**Excerto do texto:**
^^^^
Parar Alqueva é um erro histórico
A OVIBEJA tem sido, nos últimos anos, um espaço de alerta para a forma
como as grandes cadeias de distribuição nacional "esmagam", ao nível
dos preços e dos prazos de pagamentos, os agricultores. Tem havido
algumas melhorias neste relacionamento entre a produção e a grande
distribuição?
Têm existido alterações mínimas, mas temos que continuar a insistir
neste problema porque existe um monopólio, de facto, ao nível da
distribuição que prejudica muito os produtores. É algo que não faz
sentido porque olhando os lucros brutais de dois ou três
distribuidores –e não existem mais do que isso – se vê que há alguma
coisa a fazer, principalmente em produtos excelentes que temos, como o
azeite e o vinho, que a distribuição utiliza apenas como reclame para
vender outros produtos que nada têm a ver com a nossa agricultura nem
com a nossa produção.
O regadio de Alqueva, apesar de não estar ainda concluído, já está a
mudar o Alentejo, tornando-o mais verde, produtivo e diversificado em
termos de culturas agrícolas?
Sem dúvida. Há uma grande progressão e uma grande inovação e também um
brutal investimento por parte dos agricultores na agricultura de
regadio. Assistimos agora a um recuar deste governo no que diz
respeito ao regadio do Alqueva que nos traz imensas preocupações,
principalmente àqueles que já investiram e que continuam à espera de
água. A conclusão da obra está a atrasar-se e pode pôr mesmo em causa
o futuro do regadio de Alqueva. Penso que este é um erro histórico
deste governo que anuncia "+ produção", mas em países como o nosso não
há mais produção se não houver água.
Ainda falta um grande investimento para concluir o regadio de Alqueva?
A contrapartida nacional representa à volta de 200 milhões de euros o
que é ridículo face às notícias que todos os dias ouvimos de que,
foram e vão ser disponibilizados milhões e milhões para os bancos.
Estamos a investir em dinheiro improdutivo e o investimento produtivo
é deixado para trás com este governo que, aliás, fez campanha
eleitoral baseada na agricultura. Penso que aquilo que estamos a
assistir é a uma deslealdade.
Este ano está a viver-se um ano de seca. Como é que os agricultores
estão a reagir?
A seca deste ano é uma desolação. No sul do país temos um historial de
secas, mas a deste ano assola todo o país, a vizinha Espanha e algumas
regiões do sul de França e, de facto, estamos a gastar todas as
reservas que tínhamos e isso configura um prejuízo enormíssimo para os
agricultores e para a actividade económica de todas estas regiões.
Vamos importar mais alimentos
Portugal importa 30% dos alimentos que consome. Este ano, devido à
seca, ainda vai ser mais.
^^^^
**Material extraído:**
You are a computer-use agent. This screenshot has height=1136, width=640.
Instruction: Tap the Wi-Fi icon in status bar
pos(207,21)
^^^^
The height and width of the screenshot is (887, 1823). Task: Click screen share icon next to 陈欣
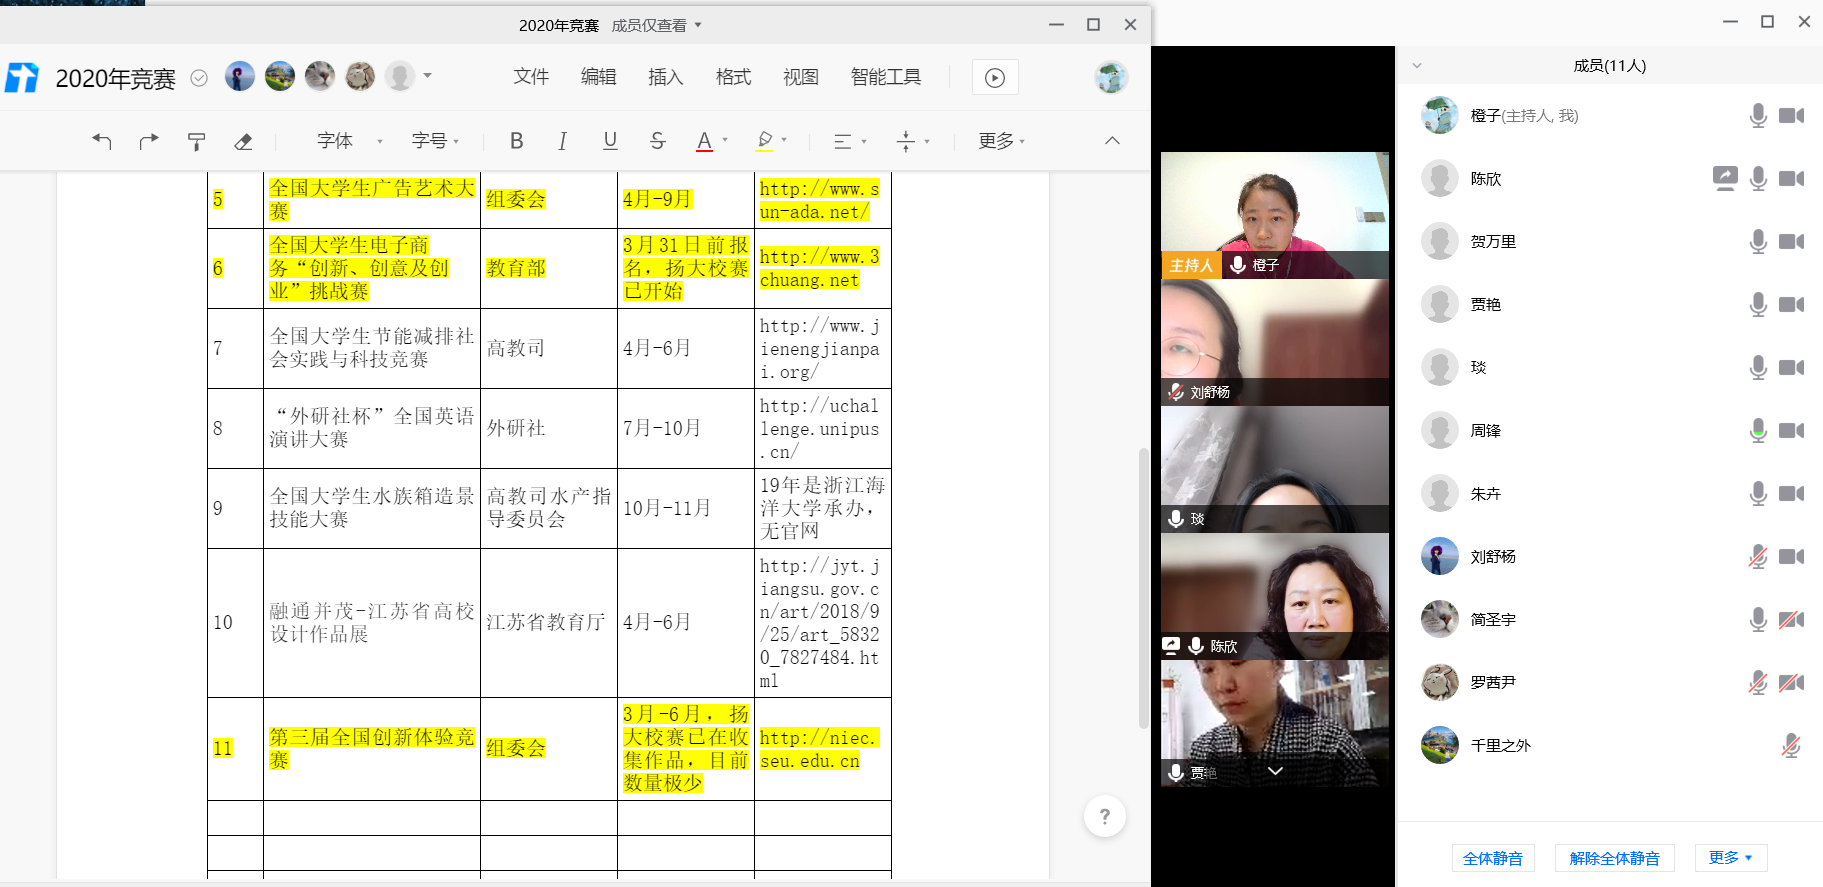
^^^^
**Enunciado 1:** Resuma em duas frases o texto sobre Alqueva e a agricultura.
**Enunciado 2:** Transcreva do texto sobre Alqueva o trecho que começa em "Estamos a investir" e vai até "vai ser mais.".

**Resolução 1:** A grande distribuição, concentrada em dois ou três distribuidores, prejudica os produtores, e o recuo do governo na conclusão do regadio de Alqueva é visto como um erro histórico, pois sem água não há mais produção. A seca deste ano atinge todo o país, a Espanha e regiões do sul de França, consome as reservas e causa enorme prejuízo, o que fará Portugal, que já importa 30% dos alimentos que consome, importar ainda mais.

**Resolução 2:**
Estamos a investir em dinheiro improdutivo e o investimento produtivo
é deixado para trás com este governo que, aliás, fez campanha
eleitoral baseada na agricultura. Penso que aquilo que estamos a
assistir é a uma deslealdade.
Este ano está a viver-se um ano de seca. Como é que os agricultores
estão a reagir?
A seca deste ano é uma desolação. No sul do país temos um historial de
secas, mas a deste ano assola todo o país, a vizinha Espanha e algumas
regiões do sul de França e, de facto, estamos a gastar todas as
reservas que tínhamos e isso configura um prejuízo enormíssimo para os
agricultores e para a actividade económica de todas estas regiões.
Vamos importar mais alimentos
Portugal importa 30% dos alimentos que consome. Este ano, devido à
seca, ainda vai ser mais.